More recently, a Wall Street Journal article exposed how Iran has been able to create a financial system in which it takes advantage of international banks in order to evade the might of the sanctions imposed by the US. Thus Iran is able to continue its tyrannical behaviour, disregarding other states, so long as it is able to fund the proxies it operates in the Middle East and beyond. The Iranian involvement in these financial conspiracies seems to have no bounds. Reports emerge regularly on how the ayatollahs’ financial malfeasance has affected countries around the region.
In the spring of 2021, Bahrain’s attorney general announced more revelations on the Iranian laundering scheme that plagued the country’s banking system for more than 12 years. Investigations over this period uncovered the activities of the Iranian Future (Mustaqbal) Bank in laundering hundreds of millions of dollars of Iranian profits to banks in Tehran. Two other Iranian banks, Melli and Saderat, also participated in the network in collusion with at least one other Bahraini financial institution. However, the most recent findings reported in late May last year are the most damning of the Iranian government, as they point to the cooperation of Iran’s most powerful government-run financial institution.
According to reports, the Central Bank of Iran issued instructions to Future Bank on the use of an unapproved alternative transfer system to complete banking operations with the aim of concealing the source and movement of funds, benefiting Iranian banks. This allowed the network to circumvent international sanctions and restrictions on transactions imposed against Iranian entities.
The centrality of the Iranian state in coordinating these financial crimes cannot be overstated. Indeed, because of Tehran’s participation in international money laundering, the G7-founded agency tasked with combating illicit finance, the Financial Action Task Force (FATF), was compelled to blacklist Iran, a designation that is, to this day, held only by Iran and North Korea.
Before leaving office, Iran’s moderate President Hassan Rouhani called for the financial system to comply with the measures laid out by the FATF to reintegrate the country into the global financial system. But as experts have pointed out, even the formal adoption of FATF rules will not prevent Iran’s money laundering activities.
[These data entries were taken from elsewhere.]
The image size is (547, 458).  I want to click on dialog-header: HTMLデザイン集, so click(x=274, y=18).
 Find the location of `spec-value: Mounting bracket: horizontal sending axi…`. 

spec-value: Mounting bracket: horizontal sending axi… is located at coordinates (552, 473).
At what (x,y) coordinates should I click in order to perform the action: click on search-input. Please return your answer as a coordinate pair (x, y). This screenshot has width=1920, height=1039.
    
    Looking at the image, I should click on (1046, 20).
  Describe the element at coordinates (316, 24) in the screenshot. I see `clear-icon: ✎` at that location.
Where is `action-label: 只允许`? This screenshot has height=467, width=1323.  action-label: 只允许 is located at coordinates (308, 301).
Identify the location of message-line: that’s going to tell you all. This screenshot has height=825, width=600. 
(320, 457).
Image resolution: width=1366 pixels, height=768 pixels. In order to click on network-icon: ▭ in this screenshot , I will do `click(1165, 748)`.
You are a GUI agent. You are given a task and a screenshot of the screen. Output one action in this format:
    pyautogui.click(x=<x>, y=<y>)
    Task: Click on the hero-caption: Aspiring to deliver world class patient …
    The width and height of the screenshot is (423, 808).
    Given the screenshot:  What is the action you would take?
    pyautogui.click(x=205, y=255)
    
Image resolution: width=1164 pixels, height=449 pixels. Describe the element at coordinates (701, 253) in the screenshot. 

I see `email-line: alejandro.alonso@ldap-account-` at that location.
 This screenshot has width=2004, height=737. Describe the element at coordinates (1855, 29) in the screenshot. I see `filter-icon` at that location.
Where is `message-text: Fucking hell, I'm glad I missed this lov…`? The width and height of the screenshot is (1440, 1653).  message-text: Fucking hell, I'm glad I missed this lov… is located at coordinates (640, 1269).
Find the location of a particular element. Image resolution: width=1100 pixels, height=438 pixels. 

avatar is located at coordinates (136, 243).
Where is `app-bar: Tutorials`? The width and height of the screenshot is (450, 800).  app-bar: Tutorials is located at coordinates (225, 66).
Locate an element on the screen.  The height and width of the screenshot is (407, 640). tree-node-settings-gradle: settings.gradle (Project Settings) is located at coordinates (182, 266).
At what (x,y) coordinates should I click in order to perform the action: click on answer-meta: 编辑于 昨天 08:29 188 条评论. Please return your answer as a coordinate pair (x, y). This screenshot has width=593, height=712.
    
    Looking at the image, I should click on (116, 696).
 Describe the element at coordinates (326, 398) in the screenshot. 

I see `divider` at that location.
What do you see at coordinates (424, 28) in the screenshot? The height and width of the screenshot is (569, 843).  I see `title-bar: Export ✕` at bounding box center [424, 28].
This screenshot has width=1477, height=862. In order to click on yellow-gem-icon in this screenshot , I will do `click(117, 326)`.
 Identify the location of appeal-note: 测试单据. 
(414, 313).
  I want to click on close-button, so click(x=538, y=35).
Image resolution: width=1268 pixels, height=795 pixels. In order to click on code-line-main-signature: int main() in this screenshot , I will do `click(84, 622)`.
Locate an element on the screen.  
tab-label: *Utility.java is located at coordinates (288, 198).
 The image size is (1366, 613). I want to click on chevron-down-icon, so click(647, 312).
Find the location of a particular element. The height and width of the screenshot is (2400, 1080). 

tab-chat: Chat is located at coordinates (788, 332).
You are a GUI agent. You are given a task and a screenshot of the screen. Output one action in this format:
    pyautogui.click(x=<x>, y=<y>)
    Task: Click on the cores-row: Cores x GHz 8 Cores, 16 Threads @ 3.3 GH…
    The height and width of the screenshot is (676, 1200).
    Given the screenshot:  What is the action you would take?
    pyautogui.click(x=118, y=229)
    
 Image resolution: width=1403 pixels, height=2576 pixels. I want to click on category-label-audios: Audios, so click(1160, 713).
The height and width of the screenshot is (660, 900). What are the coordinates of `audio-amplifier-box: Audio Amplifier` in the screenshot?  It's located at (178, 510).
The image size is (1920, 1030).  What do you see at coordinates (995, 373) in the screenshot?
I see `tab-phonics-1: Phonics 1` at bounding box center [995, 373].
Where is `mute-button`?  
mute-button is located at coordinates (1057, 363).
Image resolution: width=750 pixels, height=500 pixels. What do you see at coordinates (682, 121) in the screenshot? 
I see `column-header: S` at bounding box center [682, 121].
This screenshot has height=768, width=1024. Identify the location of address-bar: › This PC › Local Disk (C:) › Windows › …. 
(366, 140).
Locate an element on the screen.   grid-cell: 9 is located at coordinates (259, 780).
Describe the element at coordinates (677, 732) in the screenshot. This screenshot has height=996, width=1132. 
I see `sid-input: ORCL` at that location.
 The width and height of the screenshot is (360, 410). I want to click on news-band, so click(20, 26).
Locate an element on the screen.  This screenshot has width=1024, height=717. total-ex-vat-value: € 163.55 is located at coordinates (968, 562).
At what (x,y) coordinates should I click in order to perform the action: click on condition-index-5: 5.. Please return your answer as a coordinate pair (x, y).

The reason for this is the persistent efforts on the part of Iranian institutions to create back doors and systemic loopholes to continue on the same path. As one analyst put it: “Tehran has carved out exceptions in the bills which allow Tehran to continue what it has been doing… The bills have created [methods] for Tehran to continue funding terrorism and bypass sanctions.”
The very institutions charged with keeping Iran’s financial system from being a tool of illicit activity are the ones enabling this criminal activity to continue. Tehran’s far-reaching illicit networks are and will continue to have a grave impact on a global scale in two ways. By circumventing international sanctions rules, Tehran’s money laundering undermines the main leverage used against the Iranian regime. The vital issues of nuclear production and supporting conflict in the region cannot be influenced as long as Iran has ample resources in skirting sanctions.
Perhaps more importantly, Iran’s commercial and monetary conspiracies infuse global institutions and markets with toxic money. Over recent years, tens of billions in assets have been confiscated or designated as a result of ties with Iranian individuals and entities. To protect the integrity of global financial networks, the Iranian threat must be recognised for what it is.